Persistence Query for LevelDB

The LevelDB journal and query plugin is deprecated and it is not advised to build new applications with it. As a replacement we recommend using Pekko Persistence JDBC.

Dependency

To use Persistence Query, you must add the following dependency in your project:

sbt
val PekkoVersion = "1.0.0"
libraryDependencies += "org.apache.pekko" %% "pekko-persistence-query" % PekkoVersion
Maven
<properties>
  <scala.binary.version>2.13</scala.binary.version>
</properties>
<dependencyManagement>
  <dependencies>
    <dependency>
      <groupId>org.apache.pekko</groupId>
      <artifactId>pekko-bom_${scala.binary.version}</artifactId>
      <version>1.0.0</version>
      <type>pom</type>
      <scope>import</scope>
    </dependency>
  </dependencies>
</dependencyManagement>
<dependencies>
  <dependency>
    <groupId>org.apache.pekko</groupId>
    <artifactId>pekko-persistence-query_${scala.binary.version}</artifactId>
  </dependency>
</dependencies>
Gradle
def versions = [
  ScalaBinary: "2.13"
]
dependencies {
  implementation platform("org.apache.pekko:pekko-bom_${versions.ScalaBinary}:1.0.0")

  implementation "org.apache.pekko:pekko-persistence-query_${versions.ScalaBinary}"
}

This will also add dependency on the pekko-persistence module.

Introduction

This is documentation for the LevelDB implementation of the Persistence Query API. Note that implementations for other journals may have different semantics.

How to get the ReadJournal

The ReadJournal is retrieved via the org.apache.pekko.persistence.query.PersistenceQuery extension:

Scala
sourceimport org.apache.pekko
import pekko.persistence.query.PersistenceQuery
import pekko.persistence.query.journal.leveldb.scaladsl.LeveldbReadJournal

val queries = PersistenceQuery(system).readJournalFor[LeveldbReadJournal](LeveldbReadJournal.Identifier)
Java
sourceLeveldbReadJournal queries =
    PersistenceQuery.get(system)
        .getReadJournalFor(LeveldbReadJournal.class, LeveldbReadJournal.Identifier());

Supported Queries

EventsByPersistenceIdQuery and CurrentEventsByPersistenceIdQuery

eventsByPersistenceId is used for retrieving events for a specific PersistentActor identified by persistenceId.

Scala
sourceval queries = PersistenceQuery(system).readJournalFor[LeveldbReadJournal](LeveldbReadJournal.Identifier)

val src: Source[EventEnvelope, NotUsed] =
  queries.eventsByPersistenceId("some-persistence-id", 0L, Long.MaxValue)

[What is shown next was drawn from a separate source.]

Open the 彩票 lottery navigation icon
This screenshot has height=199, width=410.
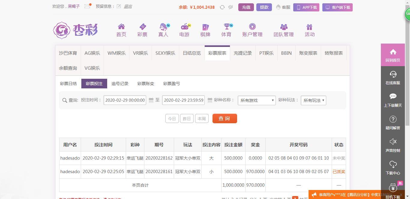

val events: Source[Any, NotUsed] = src.map(_.event)
Java
sourceLeveldbReadJournal queries =
    PersistenceQuery.get(system)
        .getReadJournalFor(LeveldbReadJournal.class, LeveldbReadJournal.Identifier());

Source<EventEnvelope, NotUsed> source =
    queries.eventsByPersistenceId("some-persistence-id", 0, Long.MAX_VALUE);

You can retrieve a subset of all events by specifying fromSequenceNr and toSequenceNr or use 0L and Long.MaxValueLong.MAX_VALUE respectively to retrieve all events. Note that the corresponding sequence number of each event is provided in the EventEnvelope, which makes it possible to resume the stream at a later point from a given sequence number.

The returned event stream is ordered by sequence number, i.e. the same order as the PersistentActor persisted the events. The same prefix of stream elements (in same order) are returned for multiple executions of the query, except for when events have been deleted.

The stream is not completed when it reaches the end of the currently stored events, but it continues to push new events when new events are persisted. Corresponding query that is completed when it reaches the end of the currently stored events is provided by currentEventsByPersistenceId.

The LevelDB write journal is notifying the query side as soon as events are persisted, but for efficiency reasons the query side retrieves the events in batches that sometimes can be delayed up to the configured refresh-interval or given RefreshInterval hint.

The stream is completed with failure if there is a failure in executing the query in the backend journal.

PersistenceIdsQuery and CurrentPersistenceIdsQuery

persistenceIds is used for retrieving all persistenceIds of all persistent actors.

Scala
sourceval queries = PersistenceQuery(system).readJournalFor[LeveldbReadJournal](LeveldbReadJournal.Identifier)

val src: Source[String, NotUsed] = queries.persistenceIds()
Java
sourceLeveldbReadJournal queries =
    PersistenceQuery.get(system)
        .getReadJournalFor(LeveldbReadJournal.class, LeveldbReadJournal.Identifier());

Source<String, NotUsed> source = queries.persistenceIds();

The returned event stream is unordered and you can expect different order for multiple executions of the query.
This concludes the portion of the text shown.